MALAKA, metro7.co.id –  Pijar Timur, Yayasan Plan Internasional Indonesia, serta WASH SDG Program dan Pemerintah Kabupaten (Pemkab) Malaka deklarasikan desa Open Defecation Free (ODF) di aula susteran SSPS Betun, Jumat (25/6/2021).

Deklarasi ini menghadirkan dinas mitra dan stakeholder serta 23 desa binaan dan puskesmas yang ada di wilayah Kabupaten Malaka. Kegiatan ini langsung dibuka oleh Wakil Bupati Malaka.

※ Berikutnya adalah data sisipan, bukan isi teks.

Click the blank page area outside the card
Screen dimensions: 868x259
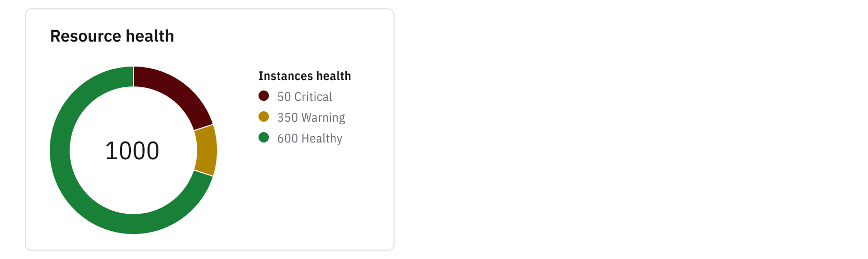623,130
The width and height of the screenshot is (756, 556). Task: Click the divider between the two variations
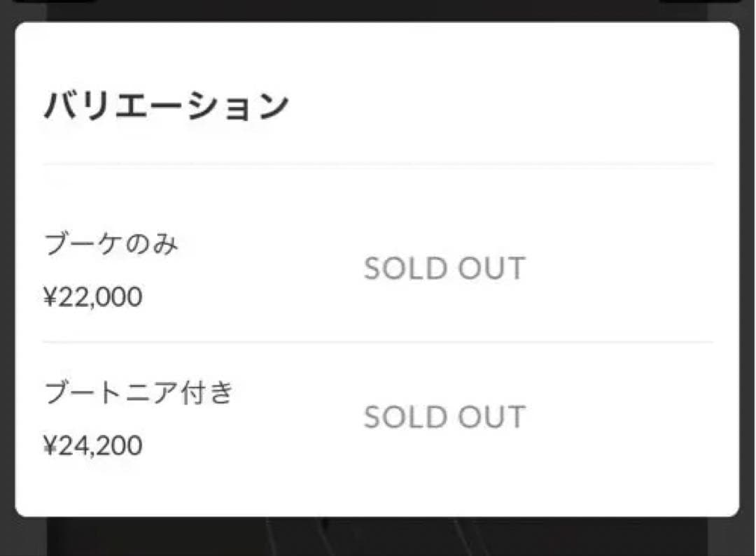(378, 343)
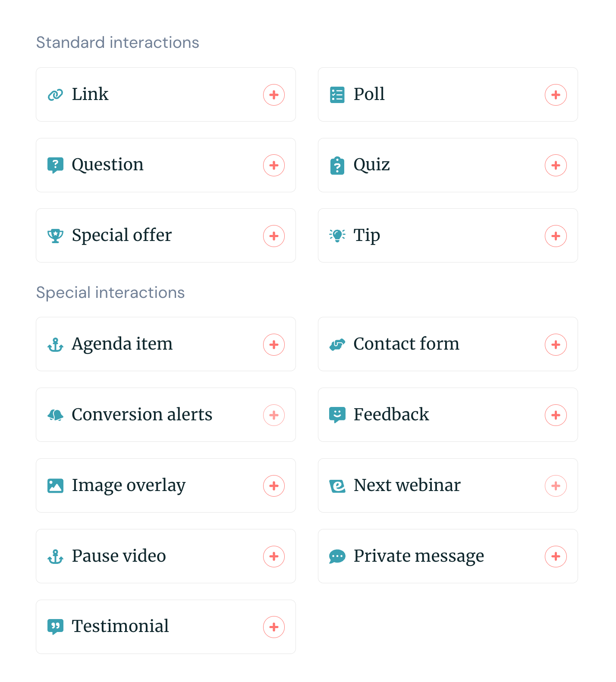Select the Quiz card label

click(x=371, y=165)
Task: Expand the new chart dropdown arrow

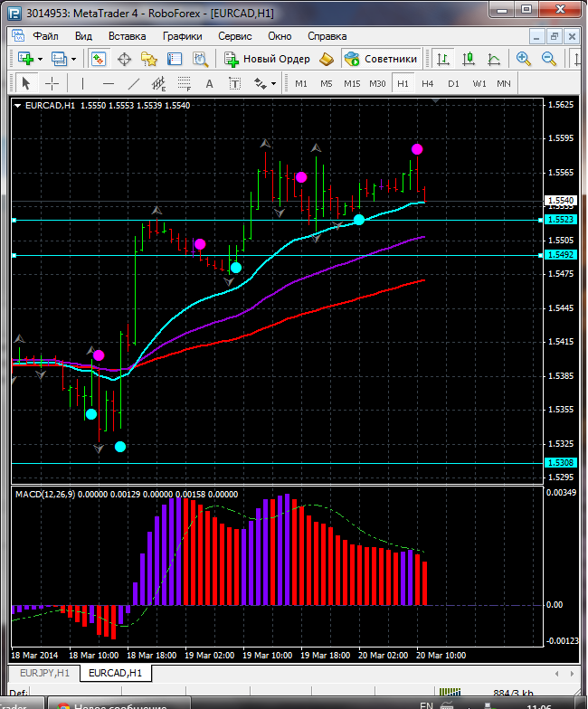Action: pos(40,59)
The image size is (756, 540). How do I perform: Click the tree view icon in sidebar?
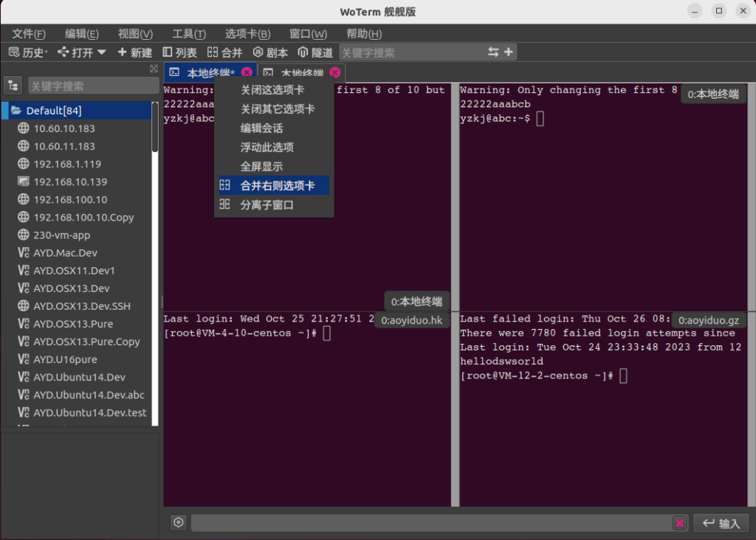tap(13, 86)
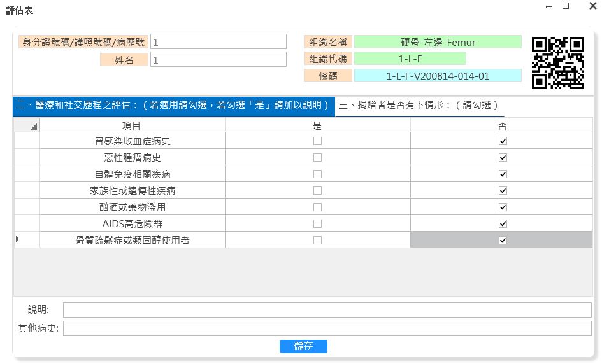Click the grid select-all corner triangle
Viewport: 602px width, 364px height.
pos(33,127)
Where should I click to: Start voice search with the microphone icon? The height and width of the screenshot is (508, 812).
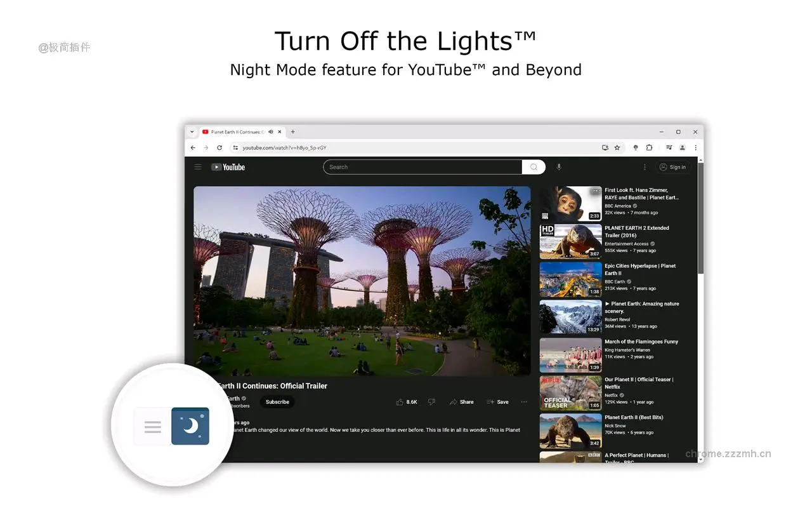pos(559,167)
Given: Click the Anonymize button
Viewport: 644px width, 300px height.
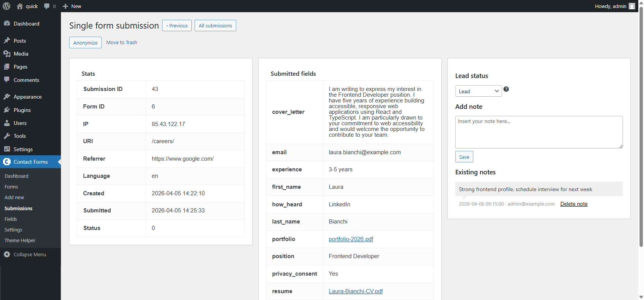Looking at the screenshot, I should click(x=85, y=43).
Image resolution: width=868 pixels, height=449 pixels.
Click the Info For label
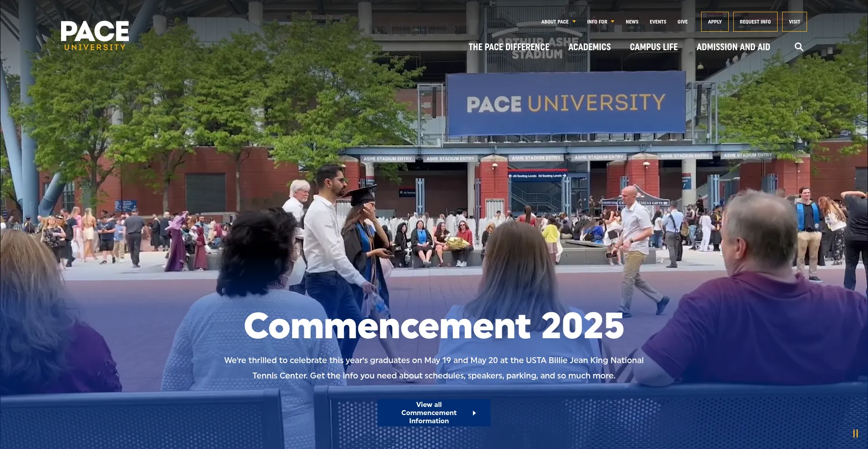point(597,22)

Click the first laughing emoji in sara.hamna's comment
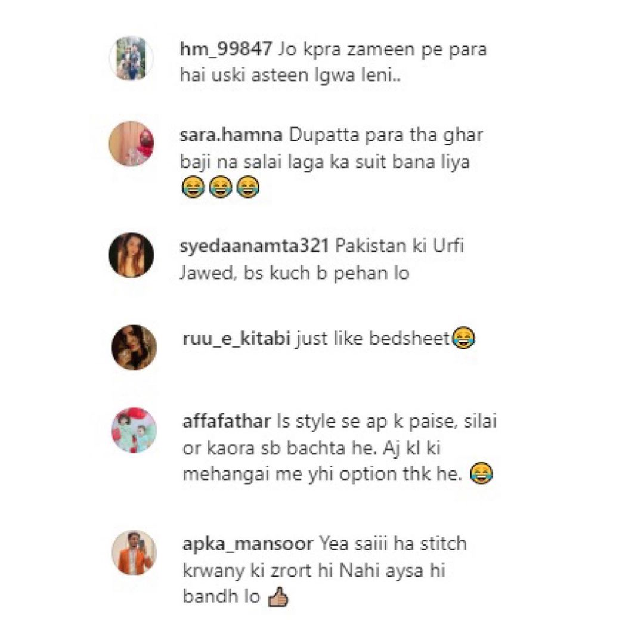tap(193, 187)
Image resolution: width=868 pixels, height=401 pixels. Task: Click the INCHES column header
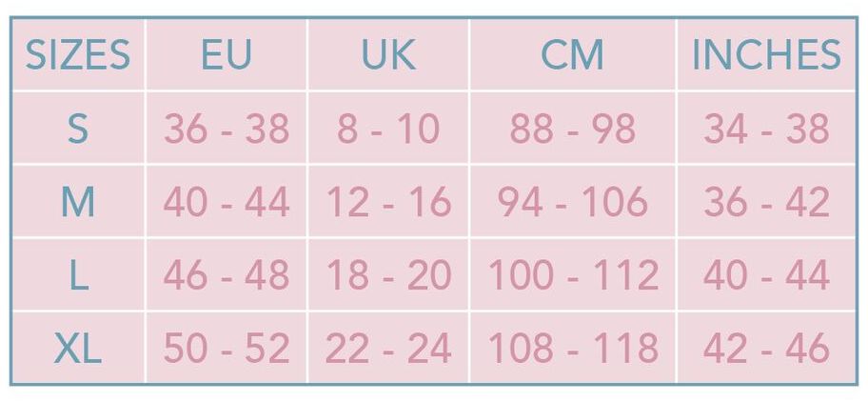(x=767, y=55)
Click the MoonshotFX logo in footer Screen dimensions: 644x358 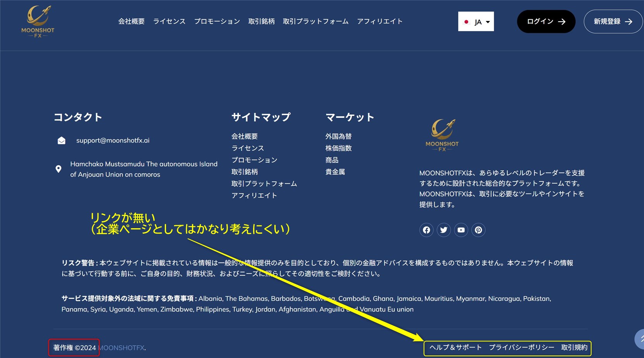pos(442,135)
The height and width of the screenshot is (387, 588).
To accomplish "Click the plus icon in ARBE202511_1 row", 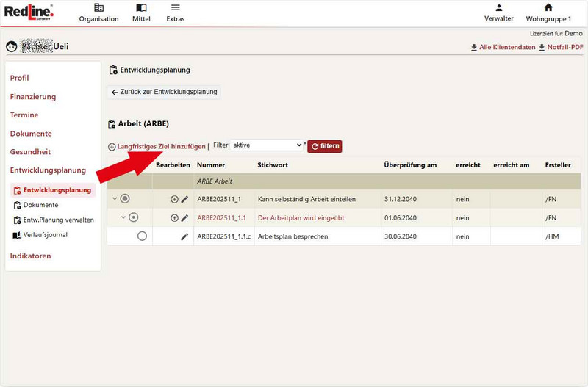I will click(x=174, y=199).
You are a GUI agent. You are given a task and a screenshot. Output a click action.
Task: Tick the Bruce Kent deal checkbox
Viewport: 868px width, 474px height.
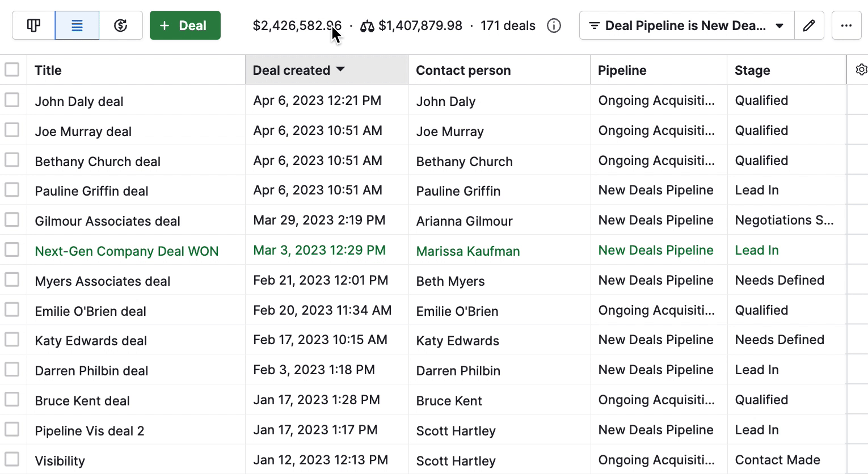click(12, 399)
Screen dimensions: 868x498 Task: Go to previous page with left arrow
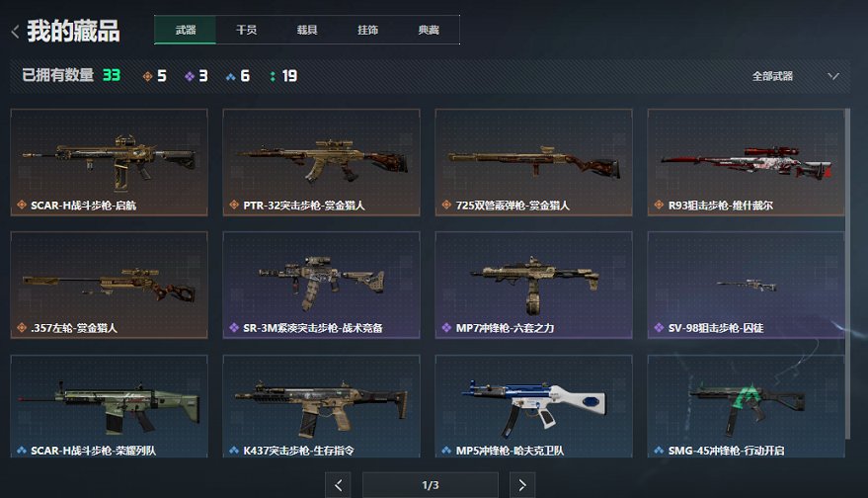[x=339, y=485]
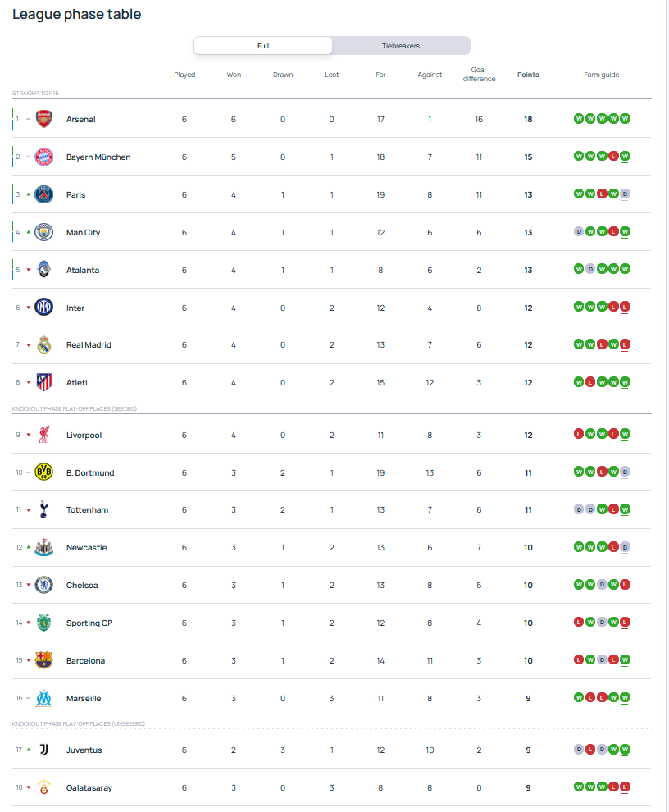This screenshot has height=812, width=669.
Task: Click Arsenal's most recent form result
Action: click(x=626, y=119)
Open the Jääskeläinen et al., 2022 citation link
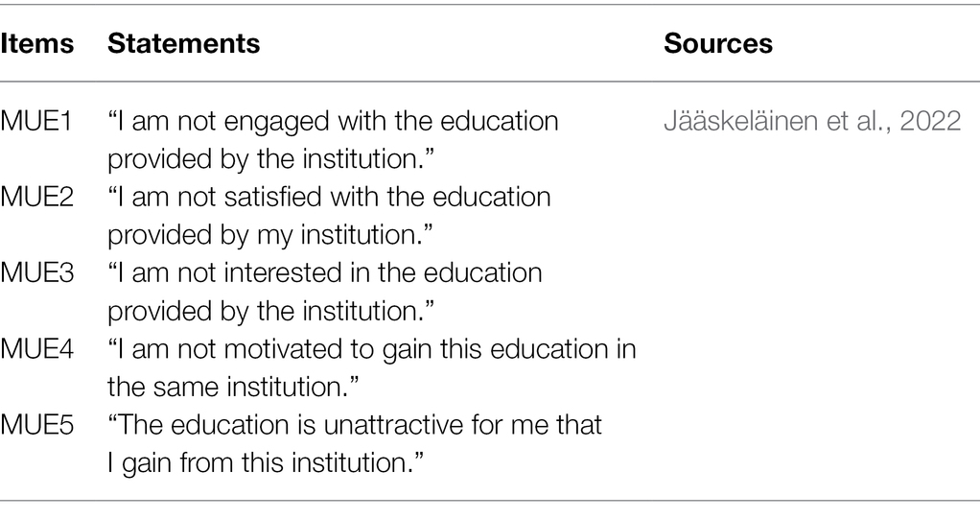The width and height of the screenshot is (980, 519). click(812, 121)
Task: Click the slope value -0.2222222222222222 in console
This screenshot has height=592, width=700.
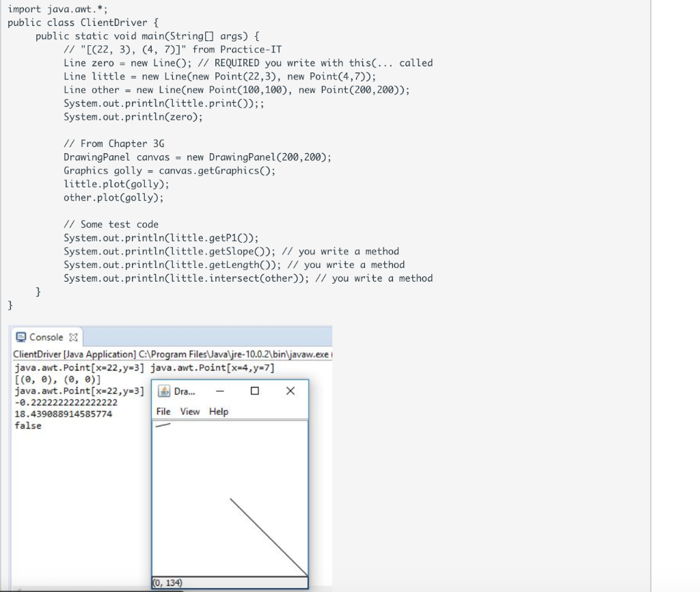Action: pos(65,403)
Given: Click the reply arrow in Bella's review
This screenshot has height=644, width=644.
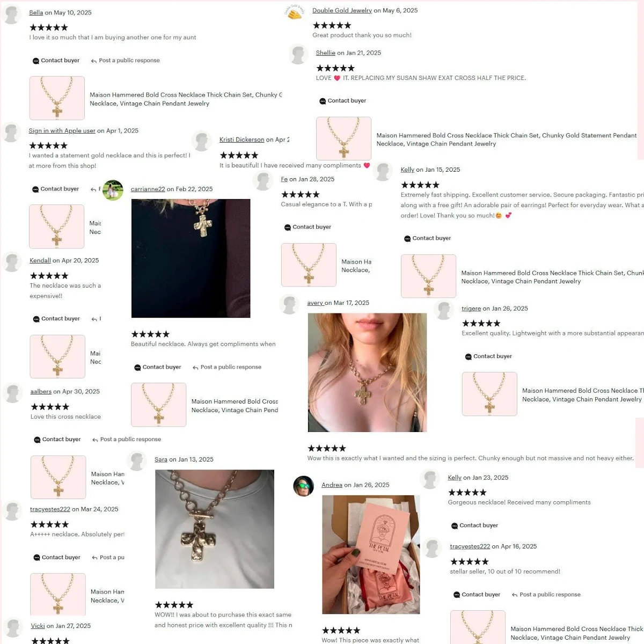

Kegiatan deklarasi ini berhubungan dengan program Sanitasi Total Berbasis Masyarakat (STBM) di wilayah mitra kerja pada 23 desa di wilayah Kabupaten Malaka

Wakil Bupati Malaka Louise Luky Taolin usai kegiatan deklarasi ODF mengatakan, tahun lalu Malaka masuk lima besar angka stunting tertinggi di Nusa Tenggara Timur. Sehingga untuk mengantisipasi lonjakan stunting, Pemkab Malaka mendukung penuh program ini. Tentunya lewat intervensi dana desa dari masing-masing desa yang selama ini sudah bermitra dengan Pijar Timur dan Yayasan Plan Internasional Indonesia.

“Saya sudah sampaikan kepada para kepala desa yang hadir supaya mendukung program ini. Sebab program ini sangat baik dan bila program ini berjalan maka dipastikan pada tahun 2023 angka stunting kita akan menurun,” ujarnya.

Menurut Kim, pola hidup bersih dan sehat akan justru membantu masyarakat Malaka keluar dari yang namanya stunting lewat penyuluhan sanitasi total berbasis masyarakat yang dilakukan oleh Pijar Timur dan Plan Indonesia selain mencegah sekaligus menurunkan angka stunting di Kabupaten Malaka.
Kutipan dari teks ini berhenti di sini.